BroadBand Sequence

Reduce completion cost and minimize plug-and-perf stages in initial completions and refracs

BroadBand Sequence service treats longer intervals and additional fracture clusters while reducing the number of frac plugs required to complete the well.

When using the Broadband Sequence service for initial fracs in new wells or refracs in mature wells, operators working in tight sandstone, carbonate, and shale reservoirs experienced increased efficiency and a reduction in the number of bridge plugs needed per completion.

A composite pill of degradable particles and fibers

The BroadBand Sequence fracturing service features engineered composite pills comprising a proprietary blend of degradable particles with tetramodal size distribution and fibers. The pill is designed so that the large particles are intercepted at the entrance of a fracture, while smaller particles reduce permeability to create temporary isolation. The fibers ensure the integrity of the blend from surface to near-wellbore area and enhance the bridging mechanism.

Improve near-wellbore conductivity with a partially degradable pill

An enhanced-conductivity pill blends degradable particles and highly conductive spheres chosen to enhance diversion strength and ensure near-wellbore conductivity. They are combined with degradable fibers, which prevent dispersion of the particles to ensure consistent isolation. After treatment, the particles and fibers fully degrade, leaving the spheres in the near-wellbore area to ensure superior well connectivity to the extended fracture and reservoir.

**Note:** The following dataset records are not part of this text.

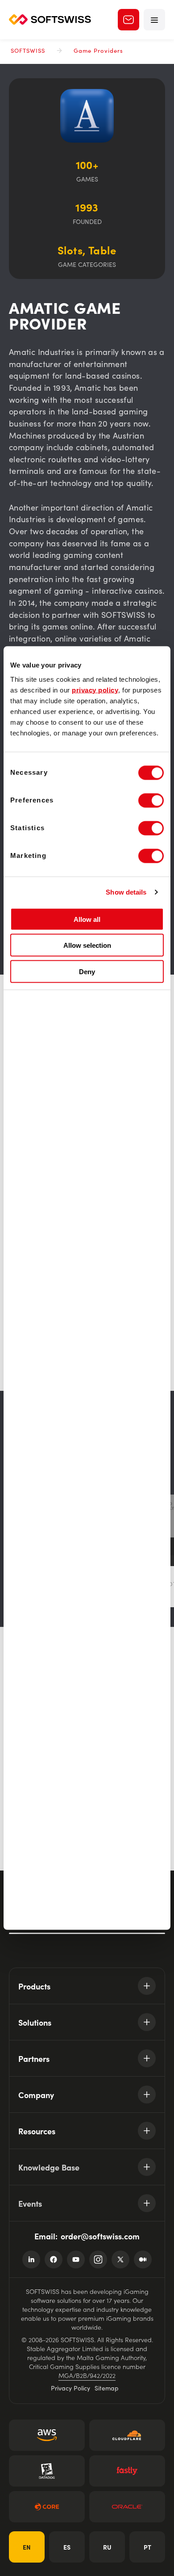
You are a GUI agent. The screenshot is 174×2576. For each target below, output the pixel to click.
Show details (126, 892)
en (27, 2546)
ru (107, 2546)
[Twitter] (120, 2259)
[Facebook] (53, 2259)
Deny (87, 971)
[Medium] (143, 2259)
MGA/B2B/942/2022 (87, 2375)
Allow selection (87, 945)
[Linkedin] (31, 2259)
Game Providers (98, 50)
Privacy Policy (70, 2387)
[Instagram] (98, 2259)
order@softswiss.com (100, 2236)
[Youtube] (76, 2259)
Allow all (87, 919)
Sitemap (107, 2387)
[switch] (151, 800)
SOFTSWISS (28, 50)
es (66, 2546)
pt (147, 2546)
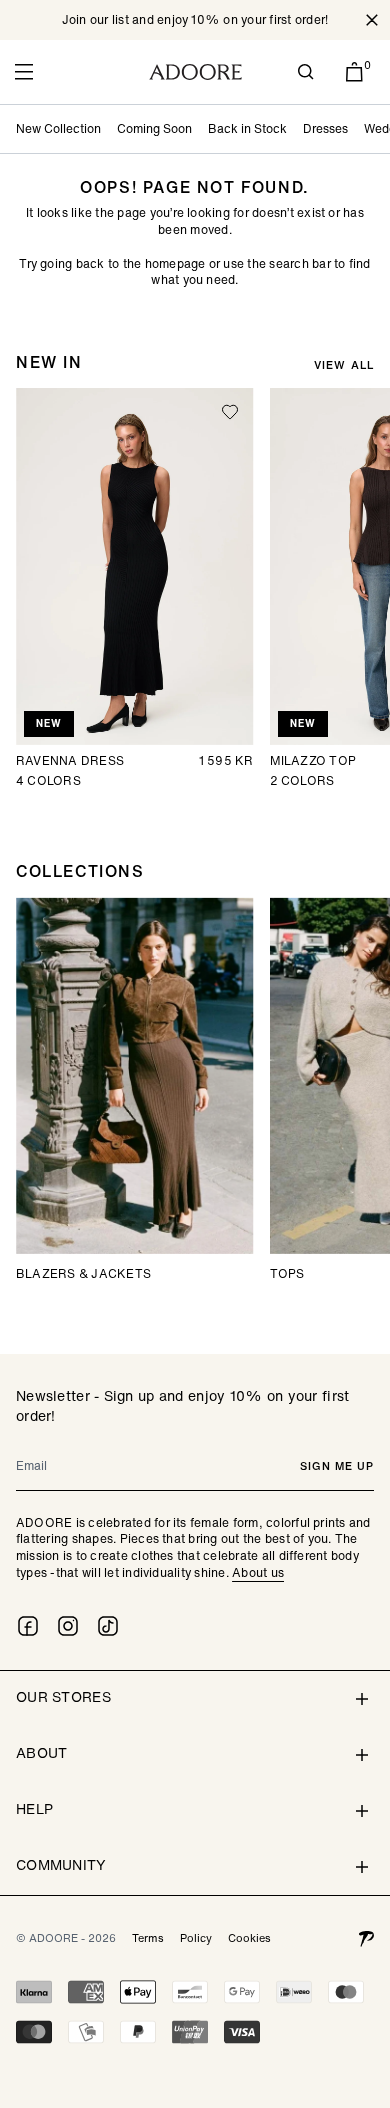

Improve diversion performance in conventional reservoirs

Conventional reservoirs will benefit from an engineered dynamic diversion pill that combines multimodal degradable multimodal particles, fibers, and nondegradable particulates. Degradable fibers function as a suspension agent for particles and help to maintain pill integrity during delivery. This conventional reservoir diversion pill is designed to improve diversion efficiency by minimizing fluid loss into open fractures and increasing the pressure differential to promote initialization of additional fractures in higher-stress areas of the formation.